Le Premier ministre Sébastien Lecornu a annoncé en juin, au nom de l'"autonomie stratégique", vouloir remplacer le logiciel d'analyse de données de Palantir, utilisé par la DGSI depuis 2016, par celui de la française ChapsVision. Palantir avait alors assuré que son contrat, renouvelé jusqu'en 2028, restait "pleinement en vigueur".
L'annonce suivait l'ordre donné par l'administration Trump à Anthropic de suspendre l'accès de "tout ressortissant étranger" à ses deux modèles les plus puissants, qui avait alarmé les Européens sur leur dépendance aux technologies américaines.
Sans citer ChapsVision, M. Karp a critiqué l'idée de confier "uniquement" à "des entreprises françaises" le déploiement de "modèles fermés" américains et chinois "sans couche applicative".
"L'environnement réglementaire n'aide manifestement pas l'Europe ni la France, et il vous faut une régulation qui aide vraiment", a-t-il ajouté.

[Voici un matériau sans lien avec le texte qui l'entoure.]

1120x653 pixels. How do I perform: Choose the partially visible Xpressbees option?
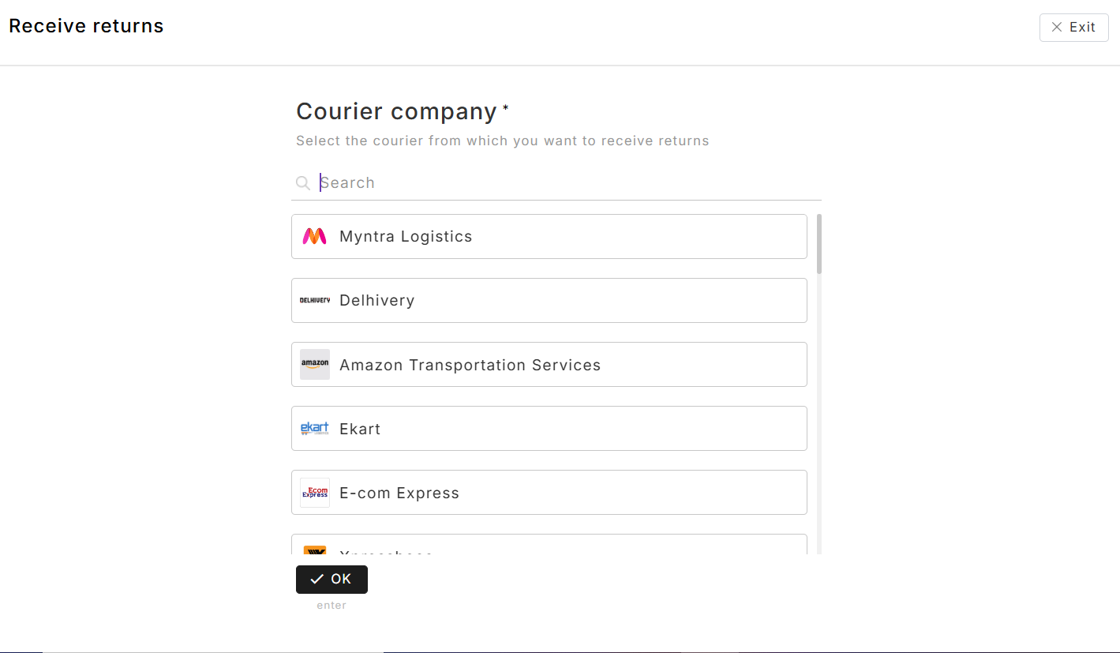point(549,544)
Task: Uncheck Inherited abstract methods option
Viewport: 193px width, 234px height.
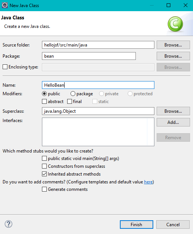Action: click(x=45, y=174)
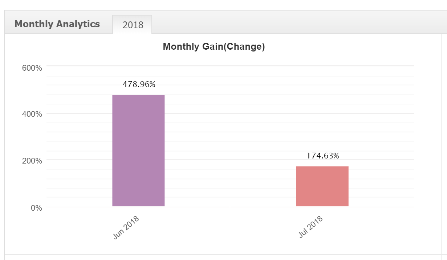Select the 478.96% data label
Image resolution: width=447 pixels, height=260 pixels.
click(139, 84)
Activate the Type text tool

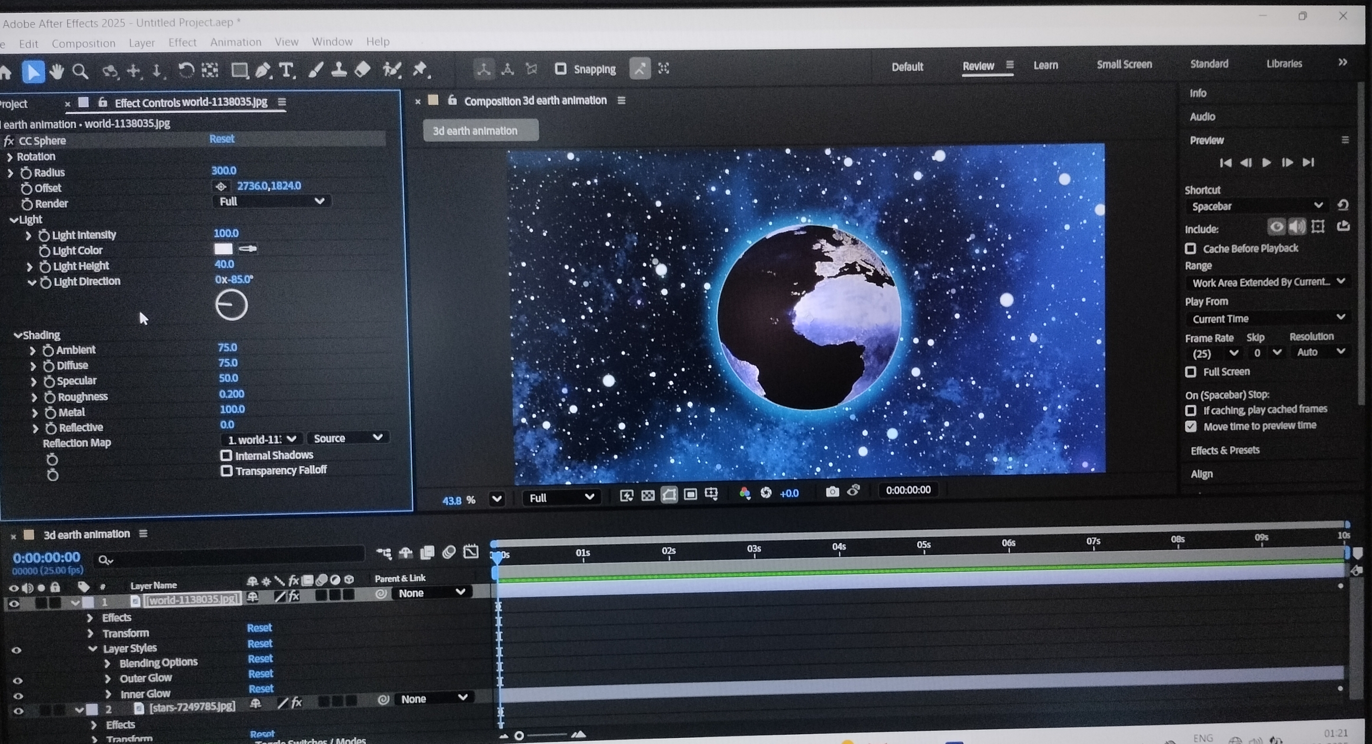287,70
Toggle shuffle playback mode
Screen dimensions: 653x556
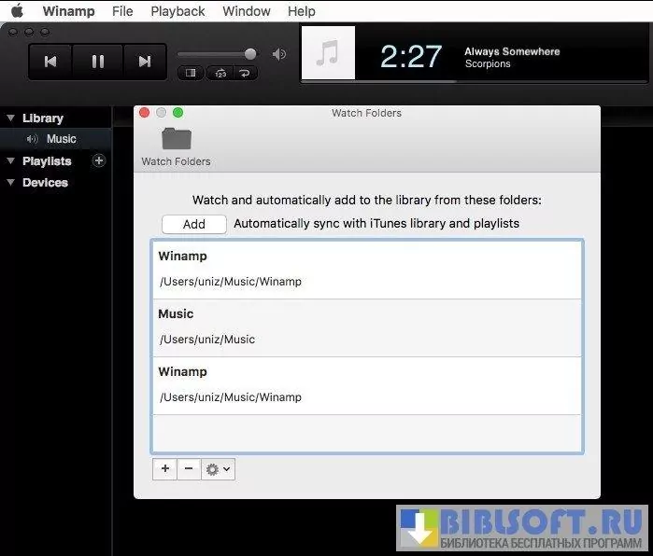[x=219, y=73]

Il assure ne pas parler dans l'intérêt des entreprises américaines, Palantir ayant "une très petite présence" et ne cherchant "pas vraiment à s'étendre", mais dans celui de la France, "culturellement le pays le plus important d'Europe" et "économiquement le deuxième".
"Qui aime bien châtie bien", s'est justifié, de nouveau en français, ce docteur en philosophie diplômé en Allemagne, qui dirige une entreprise cofondée en 2003 avec Peter Thiel, soutien de Donald Trump.
Interrogé sur la peur que suscite l'IA, il a reconnu "des inquiétudes légitimes", mais "on ne peut pas faire comme si les véritables interrogations techniques étaient la même chose que l'alarmisme".